Vol. 9, No. 8 April 28, 1999 Other articles may be downloaded from their site at: for a small fee.

Updated QME Regulations Undergo Public Review

Nearly 100 pages of Industrial Medical Council regulations are undergoing a host of changes, including several that will impact literally every one of the state’s nearly 4,000 Qualified Medical Evaluators.

The new QME regulations will give the council authority to lower by 50 percent the annual fees assessed QME’s, simplify many of the forms evaluators and injured workers use and make it easier for disabled physicians to join the evaluator ranks.

Also included in the draft regulations are a more detailed definition of face-to-face time and a 60-day deadline for submitting supplemental reports.

The updated regulations will be reviewed when the IMC meets May 20 in South San Francisco. After that, the regulations undergo a 45-day public comment period, followed by a public hearing.

"A lot of things will change based on the input of the public," said David Kizer, the IMC attorney overseeing the regulation changes. "Every time we’ve done this we’ve gotten some really good suggestions from the public."

Doctors who do more than 25 medical-legal exams a year will see QME fees drop from $500 to $250 a year. Those who do from 11 to 24 evaluations a year will pay $125 annually and QME’s who do 10 or less medical-legal reports a year will pay $110.

The dramatic cut in QME fees was approved last December by the IMC. Kizer said it takes a regulation change to put the fee reduction in effect. Since the fee cut is being processed as part of the update of all QME regulations, evaluators will see their fees drop when the full set of new regulations take effect later this year, he said. Most QME’s won’t begin paying the reduced fees until 2000, Kizer said.

The IMC reduced fees because it has a $4 million surplus – an amount that exceeds its annual budget.

Another feature of the regulation changes is a new section that sets 60 days as the deadline for submitting supplemental reports in unrepresented cases. The current regulations are silent on how promptly such reports should be submitted.

The proposed regulations amplify the current definition of face-to-face time by saying this standard is met when the evaluation is "in direct face-to-face physical contact with an injured worker." The word "physical" was added in the new regulation. Likewise, the regulation says face to face time can’t be considered as "time spent by the injured working in a waiting room or area." Kizer said he expects the face-to-face wording to be further refined after public input is received.

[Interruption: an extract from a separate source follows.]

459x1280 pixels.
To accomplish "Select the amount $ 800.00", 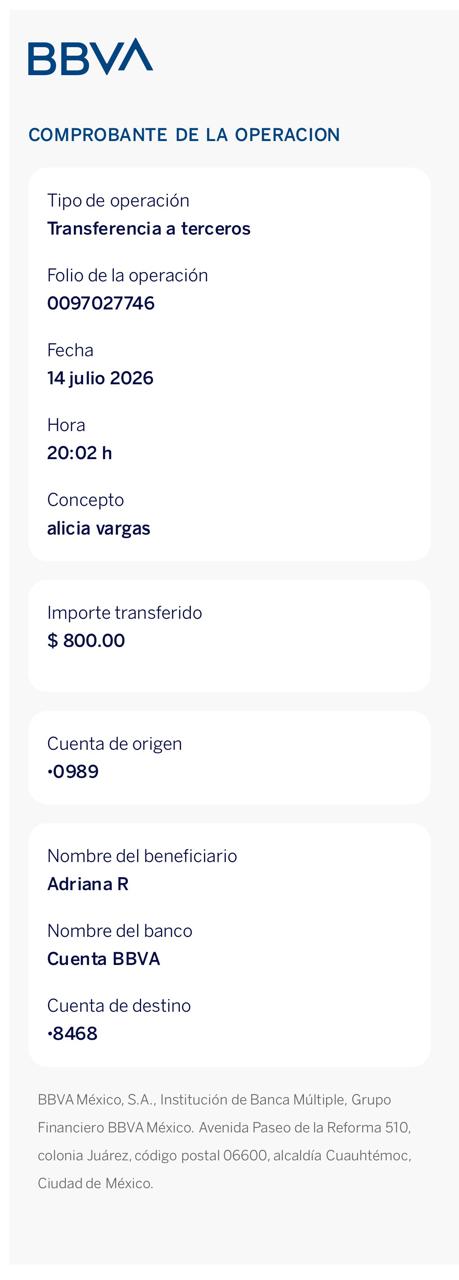I will [x=86, y=641].
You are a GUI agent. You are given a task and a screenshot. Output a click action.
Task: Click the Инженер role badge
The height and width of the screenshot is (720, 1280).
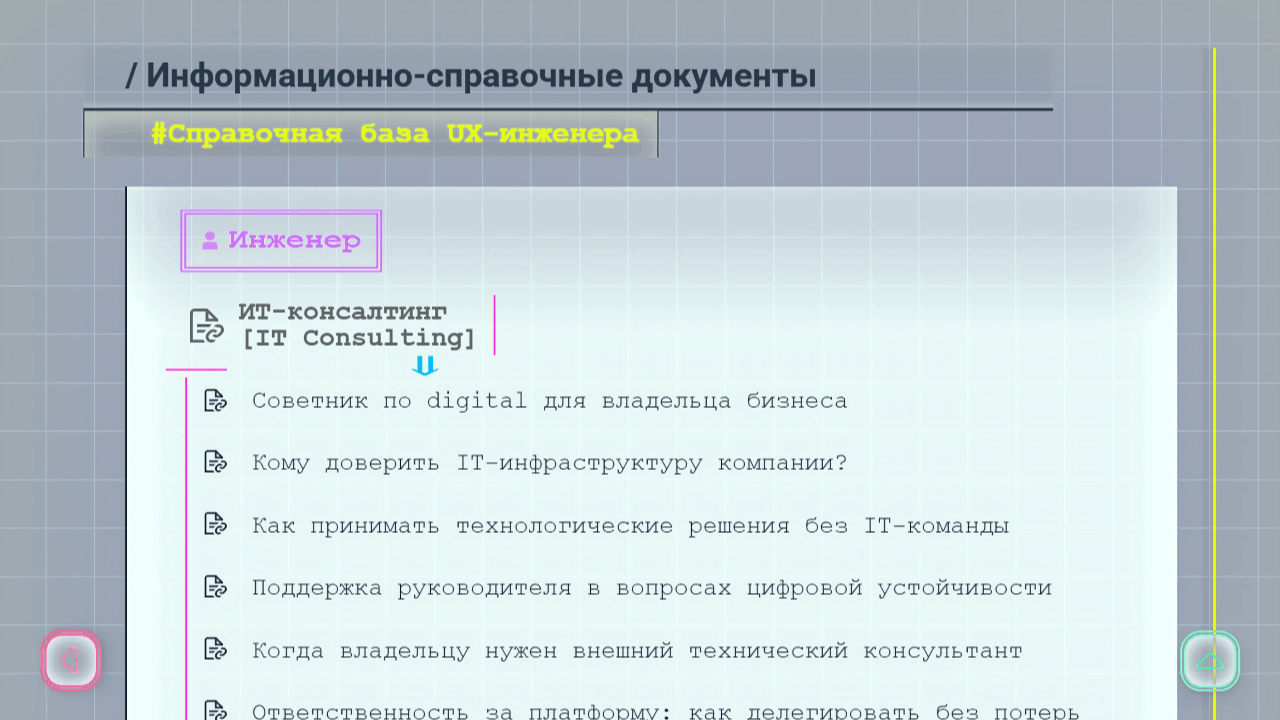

Face-to-face time became an issue last year when an Orange County doctor was hit with 67 felony charges because he counted the time patients spent in the waiting room as face-to-face time. A judge threw out the case, which was based on an alleged violation of a Labor Code Section, not the IMC’s regulations.


"We’ve had complaints that some physicians don’t get supplemental

reports to parties in a timely manner."

---David Kizer, IMC attorney


The regulation update includes a section that allows physicians who are retired due to a disability to qualify as a QME under special ""retired physician""status by having 10 years experience in worker’s compensation medicine. The standard is higher for other retired doctors.

Kizer said several forms used by doctors and injured workers have been updated, "We tried to give them more information, and at the same time we tried to simplify the forms."